» **INSTRUCTIONS**
1 > Please rewrite the passage on the group concept, everything from "The group concept¶" down to "mass groups below.", with "macromolecule" replaced by "protein".
2 > In the passage on the group concept, what is the maximum number of groups?
3 > Continue the passage on the group concept from its last sentence.

» **PASSAGE FOR REVIEW**
----------------
The group concept¶
The GROMACS MD and analysis programs use user-defined groups of atoms to perform certain actions on. The maximum number of groups is 256, but each atom can only belong to six different groups, one each of the following:
- temperature-coupling group
The temperature coupling parameters (reference temperature, time constant, number of degrees of freedom, see The leap-frog integrator) can be defined for each T-coupling group separately. For example, in a solvated macromolecule the solvent (that tends to generate more heating by force and integration errors) can be coupled with a shorter time constant to a bath than is a macromolecule, or a surface can be kept cooler than an adsorbing molecule. Many different T-coupling groups may be defined. See also center of mass groups below.
----------------
» **DATA EXTRACTS**
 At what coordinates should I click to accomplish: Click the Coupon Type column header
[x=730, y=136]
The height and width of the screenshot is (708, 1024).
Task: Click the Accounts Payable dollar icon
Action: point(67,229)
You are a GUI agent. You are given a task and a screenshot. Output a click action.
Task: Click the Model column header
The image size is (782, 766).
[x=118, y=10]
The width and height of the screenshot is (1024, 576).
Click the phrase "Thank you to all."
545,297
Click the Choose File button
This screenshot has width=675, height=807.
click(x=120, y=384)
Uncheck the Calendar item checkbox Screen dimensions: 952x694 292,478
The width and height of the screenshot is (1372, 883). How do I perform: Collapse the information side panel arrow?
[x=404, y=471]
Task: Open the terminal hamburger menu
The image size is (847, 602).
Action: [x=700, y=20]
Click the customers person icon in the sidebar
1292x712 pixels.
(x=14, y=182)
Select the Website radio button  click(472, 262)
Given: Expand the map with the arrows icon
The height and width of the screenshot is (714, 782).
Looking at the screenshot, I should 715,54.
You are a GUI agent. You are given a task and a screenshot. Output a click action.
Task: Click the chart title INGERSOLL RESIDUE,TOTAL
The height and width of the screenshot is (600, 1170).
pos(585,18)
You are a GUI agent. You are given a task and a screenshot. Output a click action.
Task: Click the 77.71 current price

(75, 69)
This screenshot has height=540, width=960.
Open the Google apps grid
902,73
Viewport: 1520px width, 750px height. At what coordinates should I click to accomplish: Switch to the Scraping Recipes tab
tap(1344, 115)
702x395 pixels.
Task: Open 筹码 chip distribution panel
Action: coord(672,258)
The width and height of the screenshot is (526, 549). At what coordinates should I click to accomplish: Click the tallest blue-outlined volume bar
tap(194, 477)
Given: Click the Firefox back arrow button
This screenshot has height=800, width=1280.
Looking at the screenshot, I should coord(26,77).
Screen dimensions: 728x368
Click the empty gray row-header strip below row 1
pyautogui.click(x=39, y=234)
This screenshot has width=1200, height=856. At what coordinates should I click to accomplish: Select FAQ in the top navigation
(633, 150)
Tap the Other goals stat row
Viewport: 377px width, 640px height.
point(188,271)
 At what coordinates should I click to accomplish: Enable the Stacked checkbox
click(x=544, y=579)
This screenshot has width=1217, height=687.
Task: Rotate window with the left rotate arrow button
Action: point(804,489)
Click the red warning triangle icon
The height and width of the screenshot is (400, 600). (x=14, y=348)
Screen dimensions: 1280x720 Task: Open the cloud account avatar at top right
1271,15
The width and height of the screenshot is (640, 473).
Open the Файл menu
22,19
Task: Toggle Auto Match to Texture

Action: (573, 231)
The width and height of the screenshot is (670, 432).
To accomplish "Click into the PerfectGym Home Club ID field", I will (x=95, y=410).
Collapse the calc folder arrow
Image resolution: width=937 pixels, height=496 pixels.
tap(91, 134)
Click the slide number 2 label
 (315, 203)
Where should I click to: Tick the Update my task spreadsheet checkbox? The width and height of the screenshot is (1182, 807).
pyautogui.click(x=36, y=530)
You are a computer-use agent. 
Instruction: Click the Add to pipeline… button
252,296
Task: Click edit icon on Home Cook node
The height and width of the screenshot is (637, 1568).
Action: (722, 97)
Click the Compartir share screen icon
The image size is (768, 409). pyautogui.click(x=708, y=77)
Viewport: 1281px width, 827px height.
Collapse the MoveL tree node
----------------
» **RESPONSES**
1 >
The group concept¶
The GROMACS MD and analysis programs use user-defined groups of atoms to perform certain actions on. The maximum number of groups is 256, but each atom can only belong to six different groups, one each of the following:
- temperature-coupling group
The temperature coupling parameters (reference temperature, time constant, number of degrees of freedom, see The leap-frog integrator) can be defined for each T-coupling group separately. For example, in a solvated protein the solvent (that tends to generate more heating by force and integration errors) can be coupled with a shorter time constant to a bath than is a protein, or a surface can be kept cooler than an adsorbing molecule. Many different T-coupling groups may be defined. See also center of mass groups below.

2 > 256

3 >
- freeze group
Atoms that belong to a freeze group are kept stationary in the dynamics. This is useful during equilibration, e.g. to avoid badly placed solvent molecules giving unreasonable kicks to protein atoms, although the same effect can also be obtained by putting a restraining potential on the atoms that must be protected. The freeze option can be used, if desired, on just one or two coordinates of an atom, thereby freezing the atoms in a plane or on a line. When an atom is partially frozen, constraints will still be able to move it, even in a frozen direction. A fully frozen atom can not be moved by constraints. Many freeze groups can be defined. Frozen coordinates are unaffected by pressure scaling; in some cases this can produce unwanted results, particularly when constraints are also used (in this case you will get very large pressures). Accordingly, it is recommended to avoid combining freeze groups with constraints and pressure coupling. For the sake of equilibration it could suffice to start with freezing in a constant volume simulation, and afterward use position restraints in conjunction with constant pressure.
- accelerate group
On each atom in an “accelerate group” an acceleration \(\mathbf{a}^g\) is imposed. This is equivalent to a mass-weighted external force. This feature makes it possible to drive the system into a non-equilibrium state to compute, for example, transport properties.
- energy-monitor group
Mutual interactions between all energy-monitor groups are compiled during the simulation. This is done separately for Lennard-Jones and Coulomb terms. In principle up to 256 groups could be defined, but that would lead to 256\(\times\)256 items! Better use this concept sparingly.
All non-bonded interactions between pairs of energy-monitor groups can be excluded (see details in the User Guide). Pairs of particles from excluded pairs of energy-monitor groups are not put into the pair list. This can result in a significant speedup for simulations where interactions within or between parts of the system are not required.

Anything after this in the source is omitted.